В сопровождении их остервенелого клекота Влад вынесся вон, и, уже не замечая вокруг себя ни лиц, ни предметов, слетел по лестнице вниз, и — через дубовый зал, буфет, вестибюль, двойные двери подъезда — опрометью выскочил на улицу, и даже душная немочь города показалась ему на этот раз освежающей.

В охватившем его возбуждении он и сам не заметил, как очутился у знакомого театра, где с некоторых пор, а точнее, с того дня, когда Женя Ш. свел его со здешним режиссером, сделался завсегдатаем, и теперь, повинуясь безотчетному порыву, повернул к служебному входу.

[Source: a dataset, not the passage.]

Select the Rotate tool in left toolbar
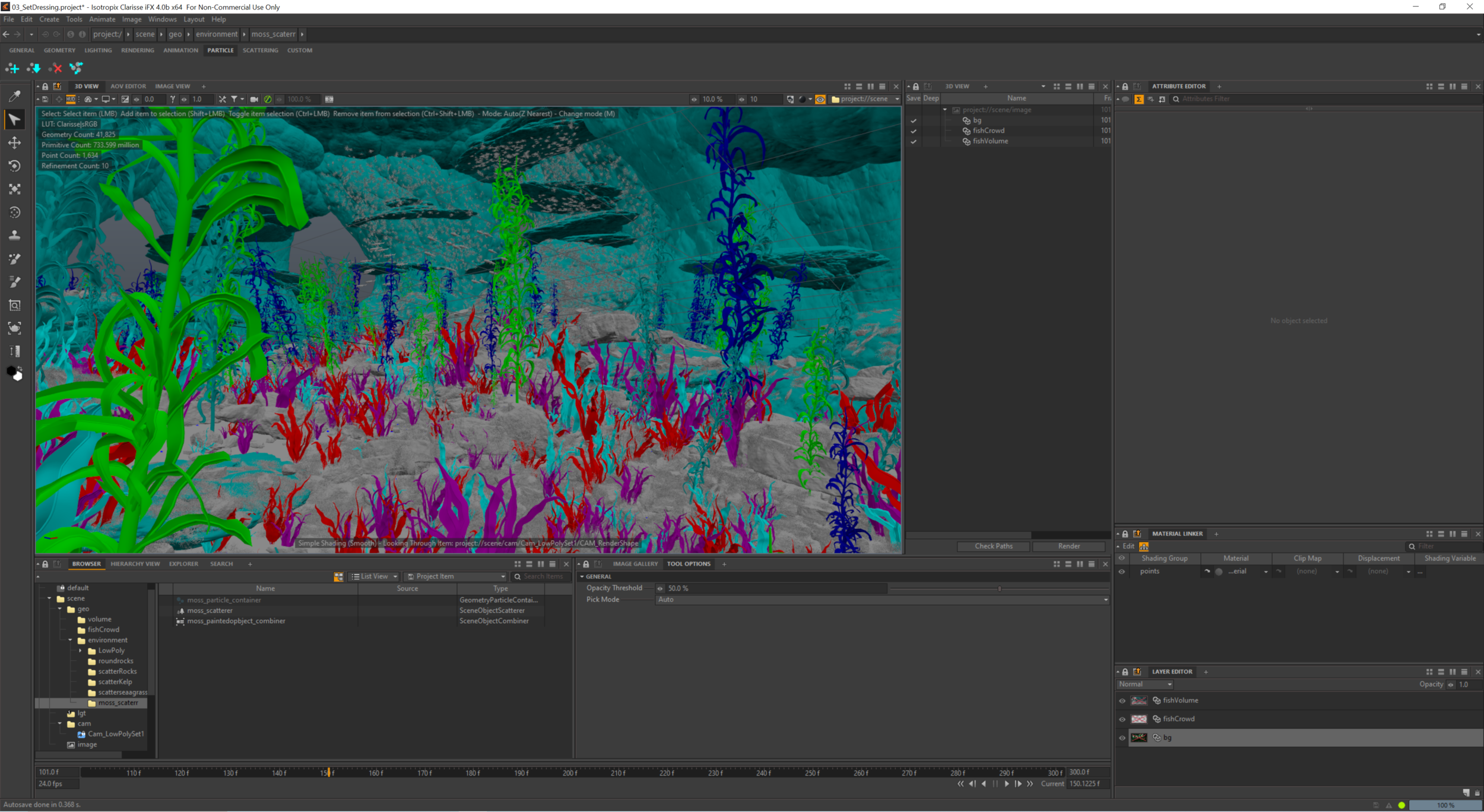The width and height of the screenshot is (1484, 812). [14, 166]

Театр всегда оставался затаенной слабостью Влада. Заболев лицедейством еще в провинции, он сталкивался затем со многими подмостками, встречал великое множество режиссеров, а исполнителей еще больше, но никогда раньше ему не доводилось встречать драмы, которая бы с такой бесцеремонностью опрокинула все его представления о театре и драматическом ремесле вообще. В отличие от знакомых ему театров здесь режиссер растворялся в спектакле целиком, словно играл и работал за всех — от героя-любовника до последнего гримера и рабочего сцены. Это был театр, где сердце и воля одного человека изливалась вокруг, порождая театральное чудо. И когда потом в Париже Влад вспоминал снисходительные усмешечки высокомерно взиравших на это режиссерское самосожжение московских снобов, ему досыта нахлебавшемуся претенциозным шаманством французских мэтров, хотелось всегда кричать благим матом: врете, сукины дети, не было еще такого на театре, не было!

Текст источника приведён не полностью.